===== Exercise materials

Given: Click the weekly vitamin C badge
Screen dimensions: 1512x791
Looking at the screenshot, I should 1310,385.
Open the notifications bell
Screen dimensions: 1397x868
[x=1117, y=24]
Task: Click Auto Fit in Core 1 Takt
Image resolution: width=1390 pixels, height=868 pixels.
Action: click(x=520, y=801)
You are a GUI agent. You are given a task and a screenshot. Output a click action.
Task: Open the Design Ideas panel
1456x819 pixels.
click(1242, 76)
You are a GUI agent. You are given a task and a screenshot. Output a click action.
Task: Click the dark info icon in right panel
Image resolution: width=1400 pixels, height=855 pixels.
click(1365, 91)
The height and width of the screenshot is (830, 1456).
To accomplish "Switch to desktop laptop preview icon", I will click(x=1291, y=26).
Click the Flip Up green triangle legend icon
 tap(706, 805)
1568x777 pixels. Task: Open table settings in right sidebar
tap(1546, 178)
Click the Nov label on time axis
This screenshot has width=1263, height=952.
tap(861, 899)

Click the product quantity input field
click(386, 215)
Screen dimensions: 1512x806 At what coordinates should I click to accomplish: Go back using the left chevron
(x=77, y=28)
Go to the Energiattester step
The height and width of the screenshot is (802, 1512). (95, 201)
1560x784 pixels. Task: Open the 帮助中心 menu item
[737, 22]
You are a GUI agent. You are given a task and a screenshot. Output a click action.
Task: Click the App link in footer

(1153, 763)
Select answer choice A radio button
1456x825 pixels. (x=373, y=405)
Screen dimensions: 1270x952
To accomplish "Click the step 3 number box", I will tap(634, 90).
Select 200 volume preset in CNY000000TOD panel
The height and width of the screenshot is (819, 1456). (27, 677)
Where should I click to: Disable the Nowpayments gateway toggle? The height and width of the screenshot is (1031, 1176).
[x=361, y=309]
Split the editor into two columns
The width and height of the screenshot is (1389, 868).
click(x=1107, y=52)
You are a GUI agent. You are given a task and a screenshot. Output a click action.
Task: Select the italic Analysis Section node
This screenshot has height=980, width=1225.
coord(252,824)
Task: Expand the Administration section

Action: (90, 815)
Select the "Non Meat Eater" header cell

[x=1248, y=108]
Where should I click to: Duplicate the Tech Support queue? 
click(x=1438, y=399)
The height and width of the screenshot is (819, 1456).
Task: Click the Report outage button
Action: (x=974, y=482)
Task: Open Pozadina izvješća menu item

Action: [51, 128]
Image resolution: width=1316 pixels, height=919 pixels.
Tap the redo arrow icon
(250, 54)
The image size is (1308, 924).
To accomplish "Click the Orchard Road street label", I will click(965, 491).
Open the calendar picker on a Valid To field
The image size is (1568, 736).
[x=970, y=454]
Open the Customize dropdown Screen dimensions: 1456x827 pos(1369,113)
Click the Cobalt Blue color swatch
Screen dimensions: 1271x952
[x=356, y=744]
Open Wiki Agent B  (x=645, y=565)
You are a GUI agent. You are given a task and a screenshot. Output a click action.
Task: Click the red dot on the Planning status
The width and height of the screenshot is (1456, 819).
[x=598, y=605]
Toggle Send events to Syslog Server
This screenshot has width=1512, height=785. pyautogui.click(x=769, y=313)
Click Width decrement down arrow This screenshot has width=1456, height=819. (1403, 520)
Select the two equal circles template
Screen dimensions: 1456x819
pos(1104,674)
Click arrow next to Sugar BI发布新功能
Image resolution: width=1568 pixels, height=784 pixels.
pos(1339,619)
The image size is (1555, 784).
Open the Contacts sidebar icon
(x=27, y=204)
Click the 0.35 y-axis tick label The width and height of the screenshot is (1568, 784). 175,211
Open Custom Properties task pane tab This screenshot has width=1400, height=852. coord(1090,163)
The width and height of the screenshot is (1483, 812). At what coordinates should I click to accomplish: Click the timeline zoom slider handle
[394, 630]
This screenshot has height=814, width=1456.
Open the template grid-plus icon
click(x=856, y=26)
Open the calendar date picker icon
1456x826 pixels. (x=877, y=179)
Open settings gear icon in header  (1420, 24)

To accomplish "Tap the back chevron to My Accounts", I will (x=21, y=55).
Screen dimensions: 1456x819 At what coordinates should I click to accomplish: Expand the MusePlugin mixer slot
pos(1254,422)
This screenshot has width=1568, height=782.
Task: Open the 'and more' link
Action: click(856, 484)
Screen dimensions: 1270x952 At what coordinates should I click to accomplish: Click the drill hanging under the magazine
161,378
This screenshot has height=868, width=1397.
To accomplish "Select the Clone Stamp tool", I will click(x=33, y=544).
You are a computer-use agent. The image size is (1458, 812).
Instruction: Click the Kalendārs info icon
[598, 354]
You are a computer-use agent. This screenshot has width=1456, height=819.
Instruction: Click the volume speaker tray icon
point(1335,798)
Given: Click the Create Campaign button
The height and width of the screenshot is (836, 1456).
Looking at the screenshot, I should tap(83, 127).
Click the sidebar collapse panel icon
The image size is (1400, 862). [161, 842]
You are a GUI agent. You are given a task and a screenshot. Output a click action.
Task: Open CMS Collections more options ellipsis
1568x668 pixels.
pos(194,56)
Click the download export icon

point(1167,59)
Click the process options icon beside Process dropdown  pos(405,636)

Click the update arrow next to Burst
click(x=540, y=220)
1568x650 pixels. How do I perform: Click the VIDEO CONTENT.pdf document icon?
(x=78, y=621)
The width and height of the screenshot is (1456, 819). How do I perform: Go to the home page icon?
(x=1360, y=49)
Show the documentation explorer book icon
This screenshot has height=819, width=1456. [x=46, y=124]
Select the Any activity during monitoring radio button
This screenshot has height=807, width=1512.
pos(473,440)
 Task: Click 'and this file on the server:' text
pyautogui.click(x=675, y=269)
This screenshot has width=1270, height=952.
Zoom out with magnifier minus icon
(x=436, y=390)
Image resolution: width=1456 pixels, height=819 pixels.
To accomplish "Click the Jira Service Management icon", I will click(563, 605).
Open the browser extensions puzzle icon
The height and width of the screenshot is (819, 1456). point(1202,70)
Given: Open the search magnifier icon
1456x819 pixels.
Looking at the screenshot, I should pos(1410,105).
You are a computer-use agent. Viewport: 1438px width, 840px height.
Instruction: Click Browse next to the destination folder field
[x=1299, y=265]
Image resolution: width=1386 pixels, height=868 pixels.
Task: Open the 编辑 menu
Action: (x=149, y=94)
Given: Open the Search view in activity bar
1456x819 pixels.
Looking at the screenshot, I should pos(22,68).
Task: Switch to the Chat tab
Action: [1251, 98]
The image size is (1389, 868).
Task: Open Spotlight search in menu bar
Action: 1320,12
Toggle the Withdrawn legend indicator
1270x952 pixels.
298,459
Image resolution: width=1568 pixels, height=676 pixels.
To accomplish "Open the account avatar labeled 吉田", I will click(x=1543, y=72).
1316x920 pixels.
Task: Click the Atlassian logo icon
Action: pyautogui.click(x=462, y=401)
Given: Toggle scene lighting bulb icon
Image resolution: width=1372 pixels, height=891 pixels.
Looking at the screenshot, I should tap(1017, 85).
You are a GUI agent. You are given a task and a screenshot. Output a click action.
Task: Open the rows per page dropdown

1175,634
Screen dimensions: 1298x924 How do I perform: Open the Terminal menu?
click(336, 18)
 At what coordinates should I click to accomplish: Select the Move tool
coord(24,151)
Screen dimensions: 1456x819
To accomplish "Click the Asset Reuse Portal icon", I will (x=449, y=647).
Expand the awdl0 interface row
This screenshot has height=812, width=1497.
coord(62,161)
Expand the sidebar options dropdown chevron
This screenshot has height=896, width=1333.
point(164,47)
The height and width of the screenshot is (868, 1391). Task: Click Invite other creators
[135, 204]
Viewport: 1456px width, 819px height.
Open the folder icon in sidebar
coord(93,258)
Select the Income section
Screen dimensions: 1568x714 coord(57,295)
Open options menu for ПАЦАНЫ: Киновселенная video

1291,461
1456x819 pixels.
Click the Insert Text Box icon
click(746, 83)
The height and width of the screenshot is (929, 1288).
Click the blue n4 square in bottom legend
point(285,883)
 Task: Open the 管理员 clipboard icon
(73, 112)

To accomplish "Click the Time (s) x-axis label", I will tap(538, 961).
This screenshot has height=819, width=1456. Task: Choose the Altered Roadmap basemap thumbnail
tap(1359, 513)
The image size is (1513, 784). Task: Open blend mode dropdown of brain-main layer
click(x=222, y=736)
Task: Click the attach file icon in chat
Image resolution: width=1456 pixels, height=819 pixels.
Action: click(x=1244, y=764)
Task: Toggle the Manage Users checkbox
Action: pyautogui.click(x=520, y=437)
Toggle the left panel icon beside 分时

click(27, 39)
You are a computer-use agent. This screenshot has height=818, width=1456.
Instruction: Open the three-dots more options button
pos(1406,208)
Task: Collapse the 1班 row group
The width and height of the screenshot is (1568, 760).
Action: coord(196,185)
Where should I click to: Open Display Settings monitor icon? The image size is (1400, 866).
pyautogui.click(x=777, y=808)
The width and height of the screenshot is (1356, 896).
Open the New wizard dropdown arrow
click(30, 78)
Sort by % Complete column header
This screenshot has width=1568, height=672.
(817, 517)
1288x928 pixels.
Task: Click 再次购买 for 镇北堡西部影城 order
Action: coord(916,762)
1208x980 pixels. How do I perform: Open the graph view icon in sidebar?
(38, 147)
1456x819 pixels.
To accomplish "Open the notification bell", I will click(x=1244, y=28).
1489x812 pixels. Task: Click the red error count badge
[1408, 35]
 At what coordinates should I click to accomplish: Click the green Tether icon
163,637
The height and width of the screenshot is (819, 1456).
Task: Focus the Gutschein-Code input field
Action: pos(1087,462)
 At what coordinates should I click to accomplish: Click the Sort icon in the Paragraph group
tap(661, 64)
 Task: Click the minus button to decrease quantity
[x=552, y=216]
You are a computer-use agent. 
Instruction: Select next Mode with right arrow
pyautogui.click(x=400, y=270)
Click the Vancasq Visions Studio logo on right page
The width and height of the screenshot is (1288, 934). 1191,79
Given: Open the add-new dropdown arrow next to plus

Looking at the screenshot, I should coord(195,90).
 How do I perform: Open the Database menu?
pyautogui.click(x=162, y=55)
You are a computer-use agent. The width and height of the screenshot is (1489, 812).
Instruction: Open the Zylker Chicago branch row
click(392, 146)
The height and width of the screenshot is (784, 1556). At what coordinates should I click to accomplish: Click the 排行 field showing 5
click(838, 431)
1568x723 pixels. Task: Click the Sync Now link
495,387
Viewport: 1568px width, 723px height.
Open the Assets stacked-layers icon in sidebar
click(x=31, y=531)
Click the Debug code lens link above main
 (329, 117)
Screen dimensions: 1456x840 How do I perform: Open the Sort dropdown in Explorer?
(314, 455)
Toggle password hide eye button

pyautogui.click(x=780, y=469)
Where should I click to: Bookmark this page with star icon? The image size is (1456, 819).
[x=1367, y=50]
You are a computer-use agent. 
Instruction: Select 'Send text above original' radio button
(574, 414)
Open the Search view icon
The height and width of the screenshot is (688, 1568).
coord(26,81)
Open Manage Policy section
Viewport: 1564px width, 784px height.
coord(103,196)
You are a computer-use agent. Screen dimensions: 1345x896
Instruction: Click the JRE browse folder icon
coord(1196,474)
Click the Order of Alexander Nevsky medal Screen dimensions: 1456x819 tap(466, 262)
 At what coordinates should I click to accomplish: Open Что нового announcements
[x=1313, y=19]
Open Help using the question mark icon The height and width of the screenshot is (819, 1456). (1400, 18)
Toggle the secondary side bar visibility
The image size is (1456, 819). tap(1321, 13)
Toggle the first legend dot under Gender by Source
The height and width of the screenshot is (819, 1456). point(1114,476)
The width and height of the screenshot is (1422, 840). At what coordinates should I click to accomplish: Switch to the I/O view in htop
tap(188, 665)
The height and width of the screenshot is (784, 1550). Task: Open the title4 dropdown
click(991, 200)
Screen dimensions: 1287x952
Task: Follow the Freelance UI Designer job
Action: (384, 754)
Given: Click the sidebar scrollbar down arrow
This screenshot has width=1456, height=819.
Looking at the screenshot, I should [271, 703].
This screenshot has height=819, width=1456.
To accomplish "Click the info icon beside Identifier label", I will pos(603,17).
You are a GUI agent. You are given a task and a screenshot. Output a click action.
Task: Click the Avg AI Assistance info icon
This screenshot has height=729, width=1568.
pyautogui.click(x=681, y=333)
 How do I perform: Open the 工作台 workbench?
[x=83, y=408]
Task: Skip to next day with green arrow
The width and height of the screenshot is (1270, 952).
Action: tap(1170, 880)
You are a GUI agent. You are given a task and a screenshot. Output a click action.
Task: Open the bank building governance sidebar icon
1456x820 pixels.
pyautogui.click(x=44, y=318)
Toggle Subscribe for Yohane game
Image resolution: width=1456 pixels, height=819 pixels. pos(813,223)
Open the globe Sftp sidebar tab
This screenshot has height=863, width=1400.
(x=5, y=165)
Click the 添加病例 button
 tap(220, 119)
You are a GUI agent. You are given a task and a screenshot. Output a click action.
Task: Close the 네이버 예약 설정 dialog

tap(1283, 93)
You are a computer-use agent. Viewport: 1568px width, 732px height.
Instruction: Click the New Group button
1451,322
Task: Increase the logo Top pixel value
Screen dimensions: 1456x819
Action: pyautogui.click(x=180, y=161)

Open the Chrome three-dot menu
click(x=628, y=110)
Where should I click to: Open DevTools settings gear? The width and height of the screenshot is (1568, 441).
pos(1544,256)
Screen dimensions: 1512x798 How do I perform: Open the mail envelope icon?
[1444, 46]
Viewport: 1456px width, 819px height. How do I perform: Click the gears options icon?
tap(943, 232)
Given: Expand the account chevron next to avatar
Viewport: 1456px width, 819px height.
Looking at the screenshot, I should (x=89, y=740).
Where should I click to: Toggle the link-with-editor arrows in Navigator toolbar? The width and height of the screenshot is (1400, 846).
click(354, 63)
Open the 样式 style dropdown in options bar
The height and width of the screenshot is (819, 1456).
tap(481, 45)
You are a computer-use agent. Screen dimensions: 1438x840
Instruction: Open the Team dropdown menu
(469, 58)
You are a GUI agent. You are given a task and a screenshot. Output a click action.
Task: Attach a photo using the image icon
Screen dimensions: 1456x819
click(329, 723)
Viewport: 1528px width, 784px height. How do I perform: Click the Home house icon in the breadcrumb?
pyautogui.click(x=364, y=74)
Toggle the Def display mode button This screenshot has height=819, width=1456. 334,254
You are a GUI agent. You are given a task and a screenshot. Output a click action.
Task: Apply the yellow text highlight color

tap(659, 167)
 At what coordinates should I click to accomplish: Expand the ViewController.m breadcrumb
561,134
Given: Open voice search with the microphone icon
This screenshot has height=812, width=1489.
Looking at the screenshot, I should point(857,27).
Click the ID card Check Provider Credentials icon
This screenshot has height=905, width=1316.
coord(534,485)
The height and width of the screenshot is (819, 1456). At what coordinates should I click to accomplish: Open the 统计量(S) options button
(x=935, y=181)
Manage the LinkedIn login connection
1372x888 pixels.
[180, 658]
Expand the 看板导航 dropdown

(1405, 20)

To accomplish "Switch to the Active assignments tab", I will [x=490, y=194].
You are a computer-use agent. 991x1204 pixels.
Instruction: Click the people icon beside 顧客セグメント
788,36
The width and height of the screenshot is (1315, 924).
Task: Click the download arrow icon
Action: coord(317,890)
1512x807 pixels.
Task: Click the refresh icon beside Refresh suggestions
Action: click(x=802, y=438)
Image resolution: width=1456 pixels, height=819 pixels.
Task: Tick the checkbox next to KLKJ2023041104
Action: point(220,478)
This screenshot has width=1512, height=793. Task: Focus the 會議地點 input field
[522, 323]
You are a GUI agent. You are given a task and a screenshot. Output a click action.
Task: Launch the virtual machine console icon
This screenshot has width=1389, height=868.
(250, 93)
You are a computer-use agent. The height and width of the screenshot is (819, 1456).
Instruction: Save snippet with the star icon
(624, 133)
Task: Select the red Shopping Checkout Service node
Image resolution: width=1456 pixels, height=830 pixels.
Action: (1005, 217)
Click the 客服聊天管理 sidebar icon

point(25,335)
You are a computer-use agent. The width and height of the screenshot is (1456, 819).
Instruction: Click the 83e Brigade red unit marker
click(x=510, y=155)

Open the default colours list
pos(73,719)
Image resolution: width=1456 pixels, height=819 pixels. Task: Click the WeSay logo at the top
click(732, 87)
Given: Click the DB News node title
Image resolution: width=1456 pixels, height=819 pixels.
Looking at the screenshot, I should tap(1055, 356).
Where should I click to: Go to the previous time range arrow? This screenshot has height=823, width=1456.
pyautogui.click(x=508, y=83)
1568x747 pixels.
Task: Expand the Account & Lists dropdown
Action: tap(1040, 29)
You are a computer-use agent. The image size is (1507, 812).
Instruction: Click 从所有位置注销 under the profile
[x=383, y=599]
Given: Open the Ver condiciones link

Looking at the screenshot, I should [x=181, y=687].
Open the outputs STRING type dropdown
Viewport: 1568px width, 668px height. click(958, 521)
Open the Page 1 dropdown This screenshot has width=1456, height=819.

==========

Would you please return all lines of the data that include the word "activity"?

Select the Any activity during monitoring radio button
Given: Open the Search view in activity bar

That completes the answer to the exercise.